Reputation: 261
I have a program that scales badly to multiple threads, although – theoretically – it should scale linearly: it's a calculation that splits into smaller chunks and doesn't need system calls, library calls, locking, etc. Running with four threads is only about twice as fast as running with a single thread (on a quad core system), while I'd expect a number closer to four times as fast.
The run time of the implementations with pthreads, C++0x threads and OpenMP agree.
In order to pinpoint the cause, I tried gprof (useless) and valgrind (I didn't see anything obvious). How can I effectively benchmark what's causing the slowdown? Any generic ideas as to its possible causes?
— Update —
The calculation involves Monte Carlo integration and I noticed that an unreasonable amount of time is spent generating random numbers. While I don't know yet why this happens with four threads, I noticed that the random number generator is not reentrant. When using mutexes, the running time explodes. I'll reimplement this part before checking for other problems.

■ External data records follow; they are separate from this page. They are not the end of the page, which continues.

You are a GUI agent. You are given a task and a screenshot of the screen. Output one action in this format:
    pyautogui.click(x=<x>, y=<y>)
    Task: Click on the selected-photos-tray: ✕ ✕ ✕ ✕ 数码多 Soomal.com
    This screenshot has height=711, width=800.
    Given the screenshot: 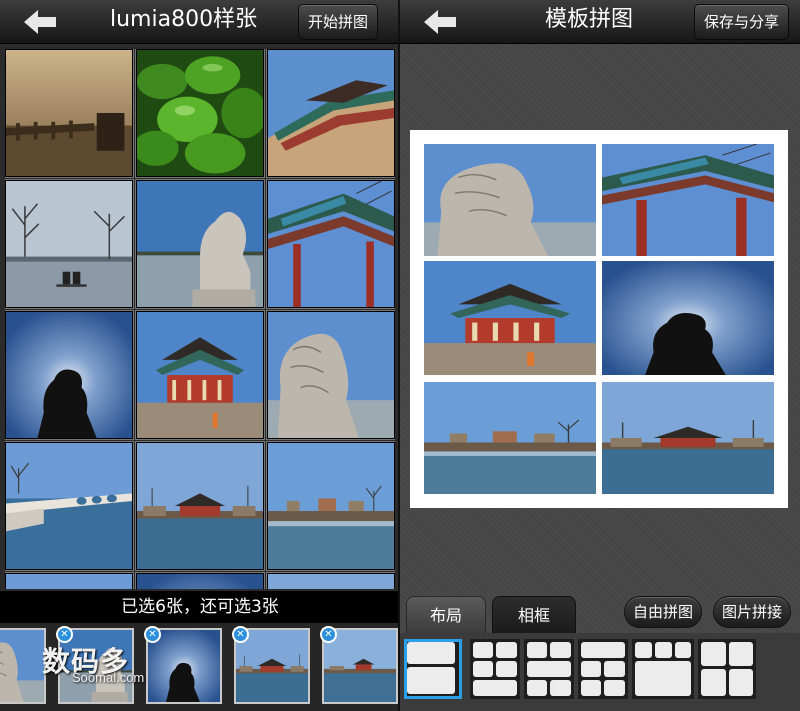 What is the action you would take?
    pyautogui.click(x=200, y=667)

I did reimplement the sampling classes which did improve performance substantially. The remaining problem was, in fact, contention of the CPU caches (it was revealed by cachegrind as Evgeny suspected.)
Upvotes: 7
Views: 336
Reputation: 24677
You can use oprofile. Or a poor man's pseudo-profiler: run the program under gdb, stop it and look where it is stopped. "valgrind --tool=cachegrind" will show you how efficiently CPU cache is used.
Monte Carlo integration seems to be very memory-intensive algorithm. Try to estimate, how memory bandwidth is used. It may be the limiting factor for your program's performance. Also if your system is only 2-core with hyperthreading, it should not work much faster with 4 threads, comparing with 2 threads.
Upvotes: 4